Bagi Wojtyla, yang sudah
menjadi penyair dan pencari makna, pertemuan ini seperti kunci yang membuka
jalan tersembunyi. Tulisan Yohanes dari Salib begitu menggema dalam jiwanya,
membentuk spiritualitasnya seumur hidup. Tetapi Wojtyla tidak puas hanya merenungkan
misteri iman dalam kesunyian. Begitu ditahbiskan sebagai imam, ia mendapati
dirinya dikelilingi oleh anak-anak muda—mahasiswa, pasangan yang bersiap untuk
menikah, teman-teman yang bergumul dengan makna cinta dan komitmen. Mereka
tidak bertanya tentang teologi secara abstrak; mereka ingin bimbingan tentang
bagaimana mencintai, bagaimana membangun hubungan yang langgeng, bagaimana
menavigasi kompleksitas hasrat dan tanggung jawab.

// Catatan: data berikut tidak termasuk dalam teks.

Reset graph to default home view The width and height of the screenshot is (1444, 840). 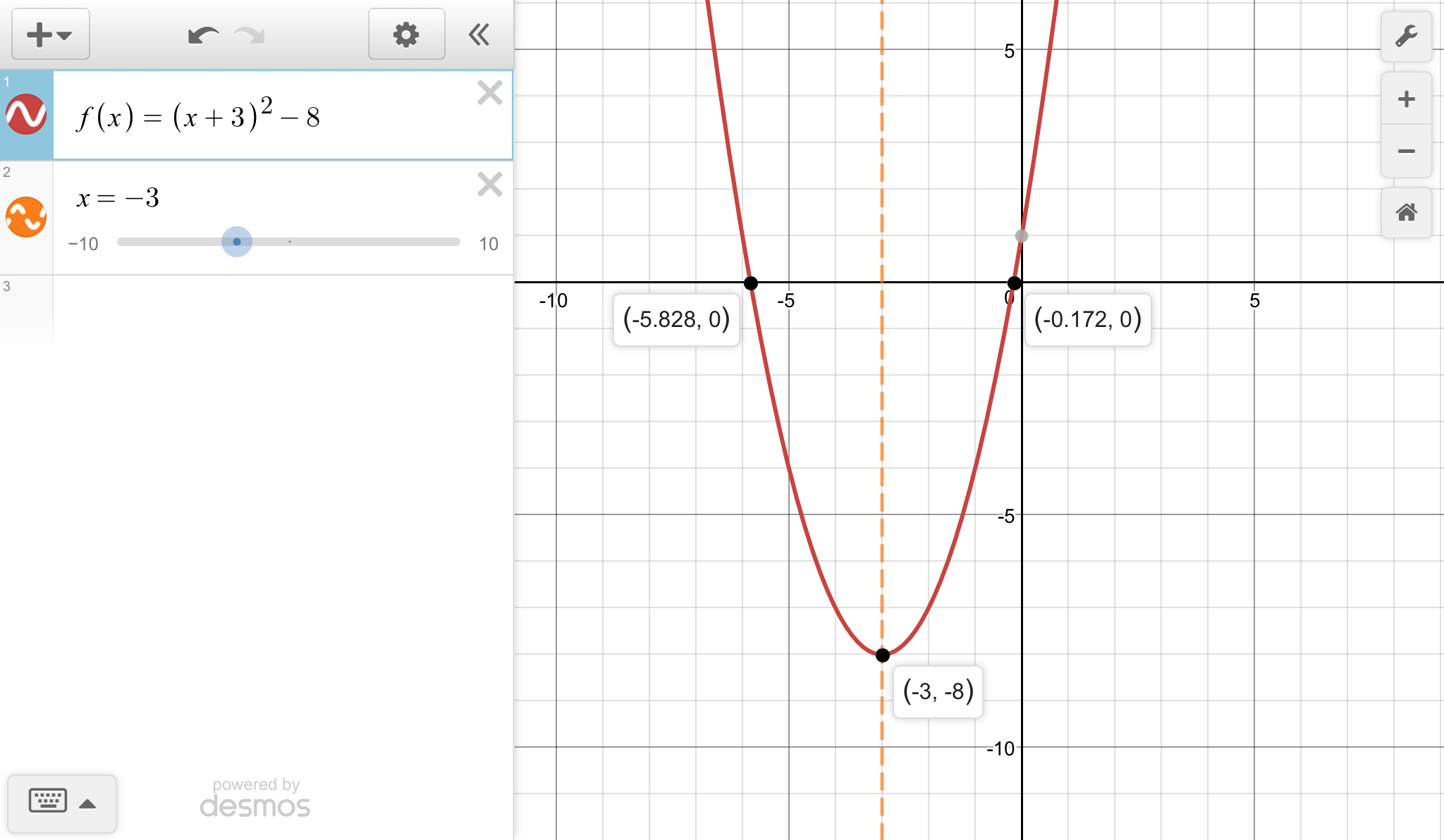[x=1406, y=212]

Dalam perjumpaan-perjumpaan
inilah Wojtyla mulai menyadari sesuatu yang mengusik hatinya. Ini adalah awal
tahun 1950-an, masa ketika dunia berubah dengan cepat, bukan hanya secara
politik di bawah bayang-bayang komunisme, tetapi juga secara budaya. Anak-anak
muda berbicara tentang cinta dengan cara yang terasa... berbeda. Ada sesuatu
yang bergeser. Wojtyla merasakan bahwa pemikiran modern mulai mendistorsi
hakikat cinta manusia itu sendiri. Ini bukan sekadar persoalan ideologi yang
dipaksakan oleh negara—ada sesuatu yang lebih dalam sedang terjadi dalam
filsafat Barat, dalam budaya, dalam cara orang memandang diri mereka sendiri
dan satu sama lain.
Dengan tekad untuk memahami
fenomena ini, Wojtyla mendalami karya para filsuf modern—Scheler, Husserl,
Kant. Ia menyerap gagasan-gagasan mereka tetapi tidak menerimanya begitu saja.
Sebaliknya, ia memulai misi besar: membangun kembali visi tentang cinta manusia
yang sejati, holistik, dan berakar dalam martabat pribadi manusia.

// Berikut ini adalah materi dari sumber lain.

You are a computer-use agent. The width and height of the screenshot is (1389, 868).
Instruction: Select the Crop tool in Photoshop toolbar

Pendekatannya tergolong tidak
biasa. Di Universitas Katolik Lublin, tempat ia mengajar, (dan tempat di mana
saya pernah sekolah --) Thomisme adalah arus utama. Sebagian besar akademisi di
sana memandang filsafat modern dengan curiga, meyakini bahwa segala sesuatu
setelah Descartes adalah serangkaian kesalahan yang menyesatkan manusia dari
kebenaran. Namun, Wojtyla memiliki pandangan berbeda. Ia tidak takut untuk
berdialog dengan gagasan-gagasan kontemporer, meskipun hal itu membuatnya
menghadapi skeptisisme dari rekan-rekannya. Bukunya Cinta dan Tanggung Jawab,
yang diterbitkan pada tahun 1958, mengejutkan banyak orang—terutama karena
pembahasannya yang panjang tentang seksologi. Ia berpendapat bahwa wawasan
ilmiah modern sebenarnya dapat memperkaya pemahaman Gereja tentang seksualitas,
asalkan ditempatkan dalam kerangka moral yang benar.
Beberapa orang bercanda bahwa
jika Wojtyla menerbitkan karyanya di Roma alih-alih di balik Tirai Besi, ia
mungkin sudah masuk daftar larangan seperti banyak teolog progresif pada
masanya. Tetapi tersembunyi di Polandia, ia bebas mengembangkan pemikirannya
tanpa gangguan.
Bertahun-tahun kemudian,
ketika ia menjadi Paus Yohanes Paulus II, refleksinya tentang cinta,
pernikahan, dan tubuh manusia berkembang menjadi apa yang sekarang dikenal
sebagai Teologi Tubuh. Namun bahkan saat itu, ia menghadapi dunia yang
semakin dibentuk oleh cara berpikir baru—di mana kesenangan harus segera
diperoleh, perasaan menjadi segalanya, dan “menjadi diri sendiri” adalah nilai
tertinggi. Wojtyla melihat bahaya dalam hal ini. Memang, kesenangan, emosi, dan
keaslian memiliki tempatnya, tetapi jika dibawa ke ekstrem, hal-hal ini bisa
mereduksi hubungan manusia menjadi sekadar pengalaman sesaat daripada komitmen
seumur hidup.
Tantangannya terhadap dunia
modern sederhana namun mendalam: Cinta bukan hanya soal perasaan atau
keinginan—tetapi tentang pemberian diri. Dan dalam pemberian diri itulah,
kebebasan dan kebahagiaan sejati ditemukan.